First drafts from bullet points
Format transformation (prose ↔ structured)
Editing with specific instructions
Technical documentation

Findings: What fails

Code generation

Novel algorithm design without examples
System architecture decisions
Debugging without clear reproduction
Performance optimization (often wrong direction)

Research

Distinguishing reliable vs. unreliable sources
Identifying what's actually unknown
Novel synthesis beyond pattern matching
Current events accuracy

Reasoning

Multi-step logical chains (> 5 steps)
Constraint satisfaction with many variables
Catching own errors without prompting
Knowing when it doesn't know

Patterns observed

Capability is context-dependent

Same task succeeds or fails based on: how it's framed, what context is provided, how similar to training data, whether verification is possible.

Confidence doesn't correlate with accuracy

Model expresses same confidence on correct and incorrect outputs. User must independently verify; model self-assessment is unreliable.

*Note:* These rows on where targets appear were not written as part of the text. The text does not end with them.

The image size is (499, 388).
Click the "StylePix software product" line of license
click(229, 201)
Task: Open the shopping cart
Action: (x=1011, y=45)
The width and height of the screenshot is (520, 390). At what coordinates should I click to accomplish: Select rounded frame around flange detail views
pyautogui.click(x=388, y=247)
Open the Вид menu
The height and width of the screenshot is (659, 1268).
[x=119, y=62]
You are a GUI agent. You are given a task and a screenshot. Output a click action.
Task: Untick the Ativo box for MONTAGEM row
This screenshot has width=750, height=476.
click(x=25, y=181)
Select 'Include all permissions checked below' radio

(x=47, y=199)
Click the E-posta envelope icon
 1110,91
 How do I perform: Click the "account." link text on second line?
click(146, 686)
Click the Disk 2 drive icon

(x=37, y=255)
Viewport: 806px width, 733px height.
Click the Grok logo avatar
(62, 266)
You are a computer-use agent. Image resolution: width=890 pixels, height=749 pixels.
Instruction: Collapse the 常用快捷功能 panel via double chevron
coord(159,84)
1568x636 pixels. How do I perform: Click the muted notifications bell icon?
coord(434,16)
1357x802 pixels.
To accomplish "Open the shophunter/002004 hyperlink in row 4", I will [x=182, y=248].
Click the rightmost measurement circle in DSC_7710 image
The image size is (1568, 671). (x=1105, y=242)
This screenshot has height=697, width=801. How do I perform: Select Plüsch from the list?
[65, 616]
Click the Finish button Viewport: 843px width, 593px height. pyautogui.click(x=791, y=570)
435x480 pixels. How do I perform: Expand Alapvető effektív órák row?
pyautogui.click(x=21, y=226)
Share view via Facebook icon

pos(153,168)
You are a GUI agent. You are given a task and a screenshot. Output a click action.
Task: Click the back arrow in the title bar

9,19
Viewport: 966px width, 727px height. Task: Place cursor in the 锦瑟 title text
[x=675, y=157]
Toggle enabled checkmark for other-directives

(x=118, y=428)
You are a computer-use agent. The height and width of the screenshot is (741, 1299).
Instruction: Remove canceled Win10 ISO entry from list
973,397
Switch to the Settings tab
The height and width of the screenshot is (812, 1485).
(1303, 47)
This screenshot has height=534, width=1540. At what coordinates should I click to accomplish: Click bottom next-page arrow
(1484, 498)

Iteration beats single-shot

Multi-turn refinement outperforms trying to get perfect output first attempt. Correction feedback improves subsequent outputs.

Open questions

How to predict which tasks will succeed vs. fail?
What's the optimal human-AI task division?
How do capabilities change across model versions?
What prompt patterns reliably improve output quality?
How to build workflows around capability gaps?

Status

active Data collected. Initial patterns documented. Structured analysis in progress.